Having never mounted a tire with a rim lock, I was as careful as I could be to pay attention to what was happening as I went along. With the tire on, the tube in with no air, I poked the threaded shaft of the rim lock with my finger and it freely moved all of the way in and back with no interference... I was expecting it to grab onto the bead or something...

After inflating the tube, it was pressed firmly into the rim. I know now that I should've measured the inside width of the rim in order to identify which WM that it is, but at the time, I did not.

I have measured the outside of the front and rear which are both 2-11/16". I'm sure the wheels are original, and they appear to be WM2. This makes me wonder why I have an old and original looking WM3 rim lock in my (I Think) WM2 wheel?

Is this something people did on purpose back in the day, or is it just a mystery?

Is it actually doing anything other than going for a ride in my Wheel?

What was the purpose of rim locks anyway? Some say safety, to hold your bead together, and some say to keep your Wheel from spinning. I can't tell that mine will be doing either!

I may put a WM2 rim lock in next time my wheel is off, but for now, my wheel is on and balanced, ready to go on the bike... I think I'll be ok? Should I ask someone to hold my beer before I ride? I really don't want to start over!
 
After inflating the tube, it was pressed firmly into the rim. I know now that I should've measured the inside width of the rim in order to identify which WM that it is, but at the time, I did not.

I have measured the outside of the front and rear which are both 2-11/16". I'm sure the wheels are original, and they appear to be WM2. This makes me wonder why I have an old and original looking WM3 rim lock in my (I Think) WM2 wheel?

If the rims are original Dunlop then they should be stamped WM2 - 19 with an MB (drum) or MC (disc) number. The nut holds the rimlock in position once the tyre has been inflated. The rimlock (security bolt) therefore is normally a WM2.
 
I don't want to offend, but to state I noticed that my rim lock said "For WM3 Wheel". Not knowing what that meant, I carried on and completed the mounting job. Sets the alarm bells ringing. Can i suggest you change your complete mode of operation and attitude as i would be very wary of anything that you have done.
The WM3 rim lock is substantially wider than the WM2 one. I'm surprised that you got it fitted, which begs the question what have you got fitted? possibly someone in the past has shaved down a WM3 lock to fit a WM2 rim. You are going to have to take it out and compare it against a known WM3 rim lock. Width of a WM2 chrome Mk3 rim is a tad over 68mm
 
In mounting my new Avon Road Riders on my rear wheel, I noticed that my rim lock said "For WM3 Wheel". Not knowing what that meant, I carried on and completed the mounting job.

Having never mounted a tire with a rim lock, I was as careful as I could be to pay attention to what was happening as I went along. With the tire on, the tube in with no air, I poked the threaded shaft of the rim lock with my finger and it freely moved all of the way in and back with no interference... I was expecting it to grab onto the bead or something...

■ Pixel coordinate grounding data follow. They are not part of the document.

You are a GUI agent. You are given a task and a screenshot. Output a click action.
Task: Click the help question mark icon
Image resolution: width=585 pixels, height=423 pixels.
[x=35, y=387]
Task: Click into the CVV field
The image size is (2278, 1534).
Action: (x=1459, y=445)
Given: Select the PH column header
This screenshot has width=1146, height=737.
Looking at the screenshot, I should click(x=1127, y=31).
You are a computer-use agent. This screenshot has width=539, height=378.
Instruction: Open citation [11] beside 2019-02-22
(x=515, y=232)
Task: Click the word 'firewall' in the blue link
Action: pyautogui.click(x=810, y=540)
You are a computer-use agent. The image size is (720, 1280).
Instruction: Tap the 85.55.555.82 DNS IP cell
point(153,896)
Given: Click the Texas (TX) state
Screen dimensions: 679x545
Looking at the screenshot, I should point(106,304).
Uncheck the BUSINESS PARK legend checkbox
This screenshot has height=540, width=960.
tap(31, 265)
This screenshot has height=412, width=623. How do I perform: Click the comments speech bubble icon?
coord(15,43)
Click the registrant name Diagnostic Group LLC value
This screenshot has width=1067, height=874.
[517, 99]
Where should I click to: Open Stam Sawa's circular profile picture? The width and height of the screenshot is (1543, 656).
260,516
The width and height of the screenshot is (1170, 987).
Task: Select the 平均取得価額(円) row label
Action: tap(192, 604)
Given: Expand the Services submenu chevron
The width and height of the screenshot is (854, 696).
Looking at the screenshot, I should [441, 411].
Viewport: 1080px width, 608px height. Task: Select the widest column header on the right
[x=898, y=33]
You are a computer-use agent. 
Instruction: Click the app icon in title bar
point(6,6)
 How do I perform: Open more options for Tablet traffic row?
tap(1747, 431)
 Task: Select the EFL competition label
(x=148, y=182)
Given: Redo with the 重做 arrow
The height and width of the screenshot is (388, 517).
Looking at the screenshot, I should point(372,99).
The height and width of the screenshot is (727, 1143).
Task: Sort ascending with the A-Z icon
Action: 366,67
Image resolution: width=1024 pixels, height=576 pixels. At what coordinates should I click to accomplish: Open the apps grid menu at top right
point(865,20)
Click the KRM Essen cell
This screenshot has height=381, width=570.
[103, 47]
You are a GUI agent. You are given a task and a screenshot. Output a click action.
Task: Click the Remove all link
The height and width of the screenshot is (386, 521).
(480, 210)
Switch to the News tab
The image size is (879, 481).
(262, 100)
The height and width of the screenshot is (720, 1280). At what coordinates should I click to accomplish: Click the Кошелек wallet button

After inflating the tube, it was pressed firmly into the rim. I know now that I should've measured the inside width of the rim in order to identify which WM that it is, but at the time, I did not.

I have measured the outside of the front and rear which are both 2-11/16". I'm sure the wheels are original, and they appear to be WM2. This makes me wonder why I have an old and original looking WM3 rim lock in my (I Think) WM2 wheel?

Is this something people did on purpose back in the day, or is it just a mystery?

Is it actually doing anything other than going for a ride in my Wheel?

What was the purpose of rim locks anyway? Some say safety, to hold your bead together, and some say to keep your Wheel from spinning. I can't tell that mine will be doing either!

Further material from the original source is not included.